The article quotes Ryan Peters, the founder of Flexport: “Labor accounts for 75% of the cost of transporting shipments by truck, so adopters can begin to realize those savings. Beyond that, while truckers are prohibited from driving more than 11 hours per day without taking an eight-hour break, a driverless truck can drive for the entire day. This effectively doubles the output of the trucking network at a quarter of the cost. That’s an eight-times increase in productivity, without taking into account other benefits gained by automation.”
As a procurement person, I don’t need to have too much of a think about how attractive those sorts of numbers are to anyone running vehicles regularly.
I worked at Rio Tinto when they kicked off the autonomous haul truck project so I witnessed first-hand the business logic, on many non-cost fronts as well, especially on safety, of not having drivers.
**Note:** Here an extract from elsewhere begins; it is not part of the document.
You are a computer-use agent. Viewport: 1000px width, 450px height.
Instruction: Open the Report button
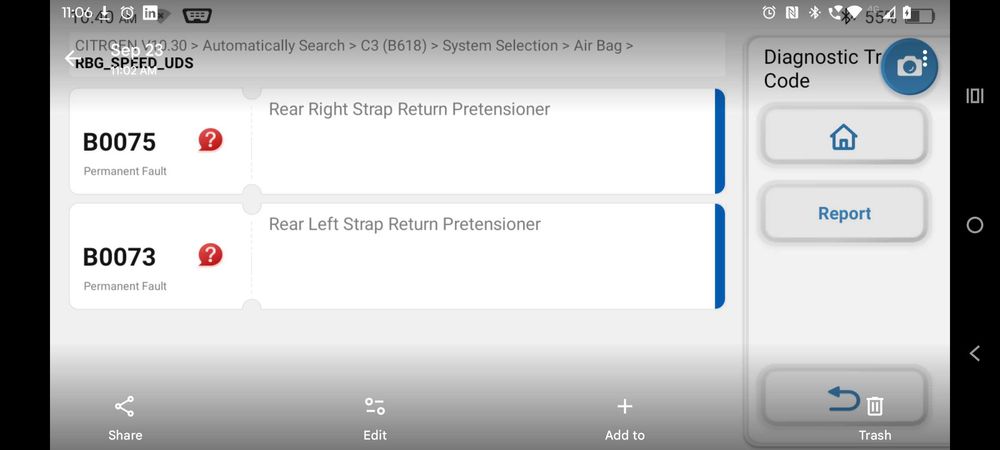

That was over a decade ago. McKinsey is of the view this sort of industry adoption will be the first wave of change we see on the roads and I agree. The attractions are safety, predictability, 24-hour operations, and, of course, total cost of ownership.
Trials today aren’t just happening in Silicon Valley or the bottom of a mine pit: the UK is trialling taxis, in Australia, trials have been run by groups responsible for road maintenance to prepare them for autonomous vehicles, and buses are being tested in Switzerland. How long before the supply chain efficiencies become too attractive to ignore for the likes of DHL, Fedex, and Amazon to ignore? The sheer volume of these trials in industry suggest not very.
The voices of these truck-drivers are very much how I think we often react as humans: it will never happen to me. Unfortunately, while we dally with wishful thinking, the world is moving on. With no driver behind the wheel.